**WORK INSTRUCTION A**
In the passage about religious curiosity and faith, what do the cries of "Hosanna!" give way to?

**TEXT BLOCK**
┄┄┄┄┄┄

Either way, the religious cry proved short-sighted and short-lived. It either revealed a kind of selfish, utilitarian approach to Jesus or it revealed the sheer power of the religious dynamics of a euphoric mob. But this is not sincere. It is not genuine praise built on a relationship. It is a show. It is, again, church language. But the cries of “Hosanna!” give ways to cries of “Crucify Him!” soon enough, and the actual hearts of the people are betrayed and revealed. Curiosity and religious chanting will soon give way to horrible cries for the death of Jesus.
This is always the end result for those who come to Jesus seeking a show, seeking a display, seeking a performance, is it not? Is it tragically oftentimes true that people mistake curiosity concerning Jesus for actual faith in Jesus. They mistake a general interest for genuine conviction.
In fact, I believe the power of curiosity and of religious euphoria is so strong that it can deceive people for years into thinking that they actually believe something. But religious excitement is not faith. Shouting “Hallelujah!” is not conviction.  Joining the mob is not the same as trusting in Christ.

┄┄┄┄┄┄

**WORK INSTRUCTION B**
Copy the entries from the line containing "Locate an element" up to and including the line containing "toc-item: 5.4 变频器的参数设置".

**GIVEN ENTRIES**
┄┄┄┄┄┄

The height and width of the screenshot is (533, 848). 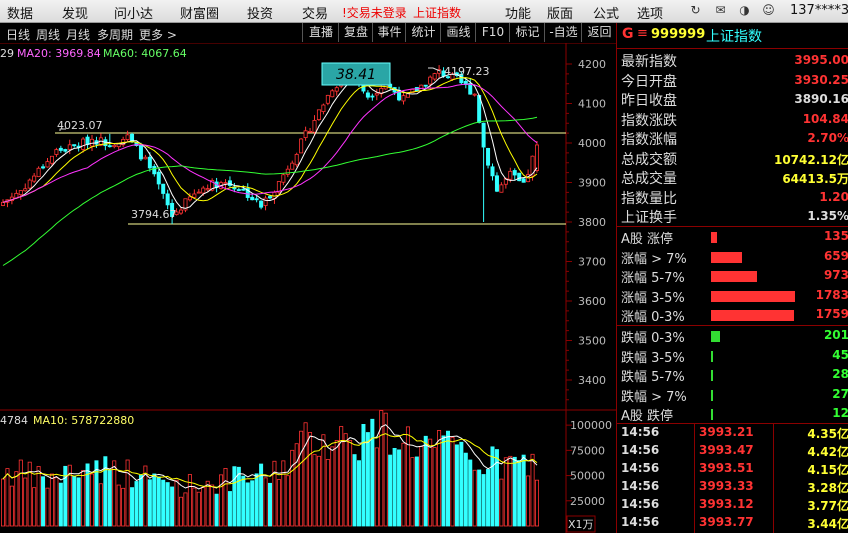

┄┄┄┄┄┄

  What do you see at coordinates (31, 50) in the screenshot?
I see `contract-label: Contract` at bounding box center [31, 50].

┄┄┄┄┄┄

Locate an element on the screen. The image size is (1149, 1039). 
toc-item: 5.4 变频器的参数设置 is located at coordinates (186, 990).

┄┄┄┄┄┄

**REPLY A**
Cries of "Crucify Him!"

**REPLY B**
Locate an element on the screen. The image size is (1149, 1039). 
toc-item: 5.4 变频器的参数设置 is located at coordinates (186, 990).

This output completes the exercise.